Bernar Venet
Poetic ? Poétique ?
Jean Boîte, 376 p., 39 euros Bernar Venet poète? Cette anthologie bilingue le prouve et, par une radicale continuité, fait des oeuvres bien connues du sculpteur mathématicien des extensions tangibles de ces statements poétiques. Si le travail conceptuel de Venet se présentait en 1999 au Mamco de Genève comme « apoétique », il n’en était pas moins accompagné d’un recueil qui trahissait l’unité mathématico-poétique du projet esthétique. L’anthologie décline des calculs ( Jeux de groupes), des équations ( Abstrait), des listes, des métapoèmes de type énoncés grammaticaux ( Les Propositions coordonnées et juxtaposées), mathématiques ( Lorsque T désigne) ou descriptifs ( Poème composé) mais aussi des surimpressions (Saturation 1) : 248 poèmes qui rappellent la poésie concrète, l’Oulipo, Art and Language ou les Poem Schema de Dan Graham.
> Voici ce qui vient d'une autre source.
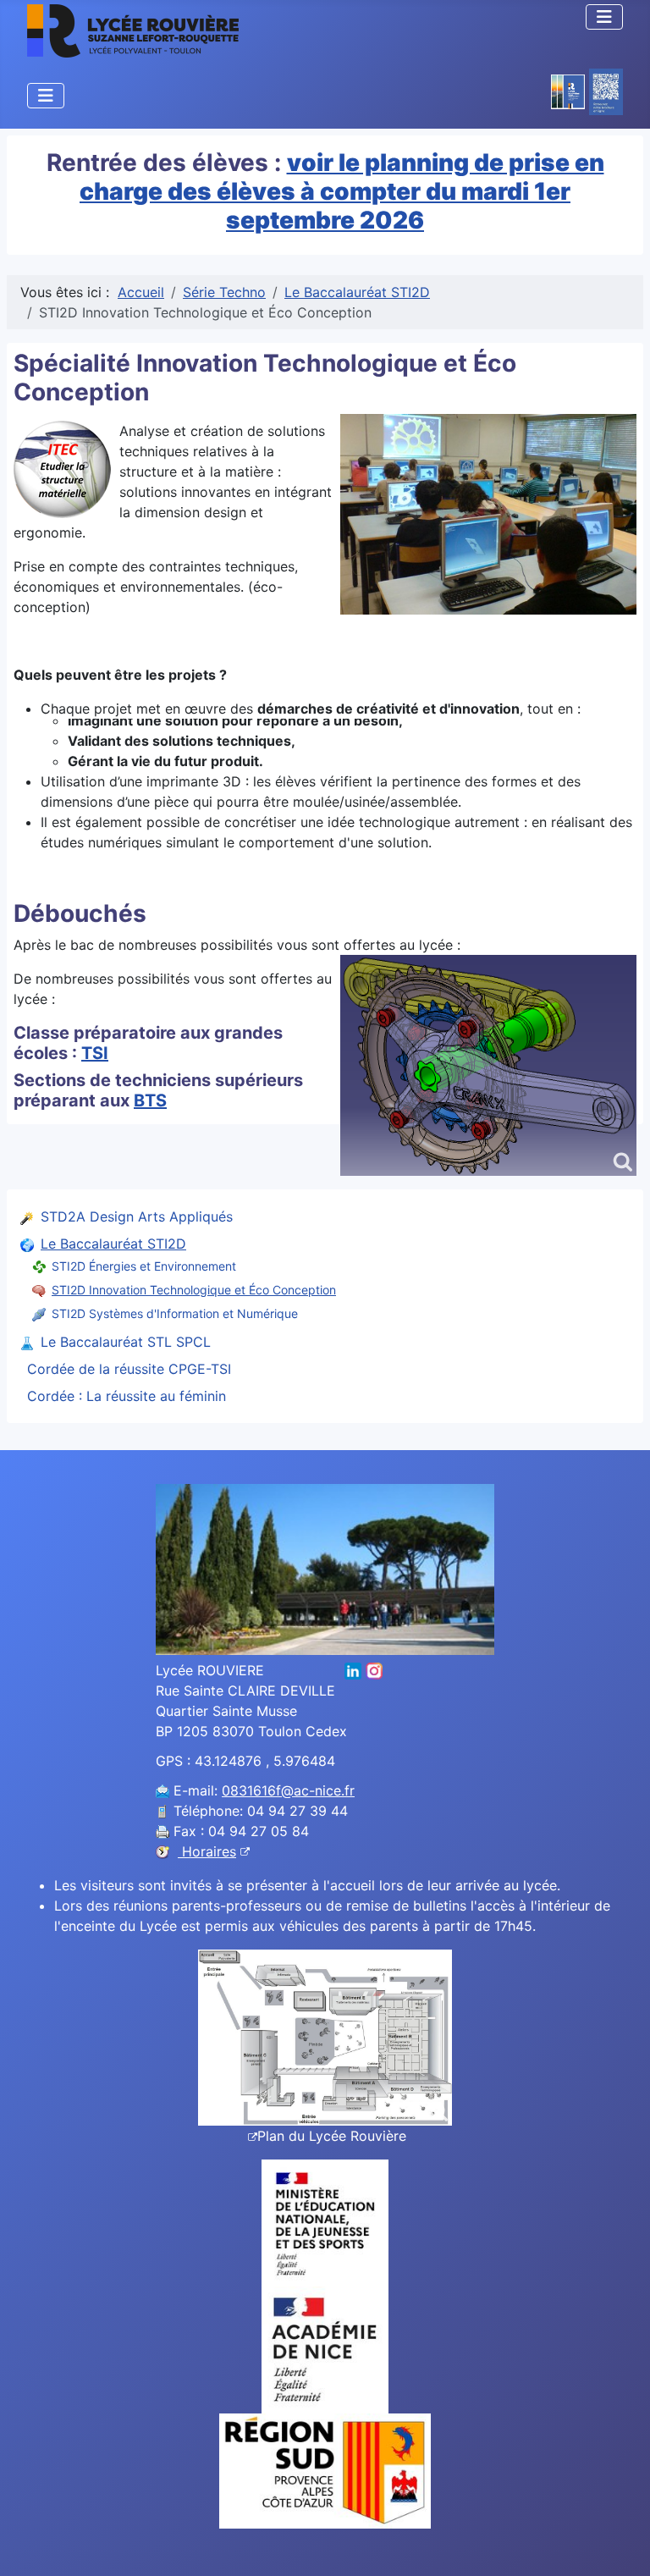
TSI (94, 1053)
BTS (150, 1100)
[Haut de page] (620, 2544)
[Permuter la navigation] (604, 17)
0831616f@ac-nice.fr (288, 1790)
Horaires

Cependant, la suite de fragments poétiques, comme une montée en intensité dans l’abstraction, porte une oeuvre en soi. De l’espace textuel au contenu langagier, il s’instaure une harmonie que Véronique Perriol désigne comme un « neutre » qui confine l’incompréhension des énoncés et leurs infinies combinatoires à une forme de « non-vouloir-saisir » parfaitement zen et intemporel. De même, les listes d’adjectifs, comme Traités qui opère des variations musicales sur l’interprétation des participes passés: l’esprit oscille d’un sens à l’autre, sans qu’un discours ou même le poids des mots ne s’impose. L’évanescence transparente de ces combinaisons et le paradoxe de cette légèreté s’éclairent réciproquement avec les structures abstraites en acier de Venet qui procurent une même sensation d’élan en dépit de leur masse. Équilibrée, parfaitement rythmée, la poésie sans verbes de Venet est un espace ouvert, solide et pourtant, sans pesanteur.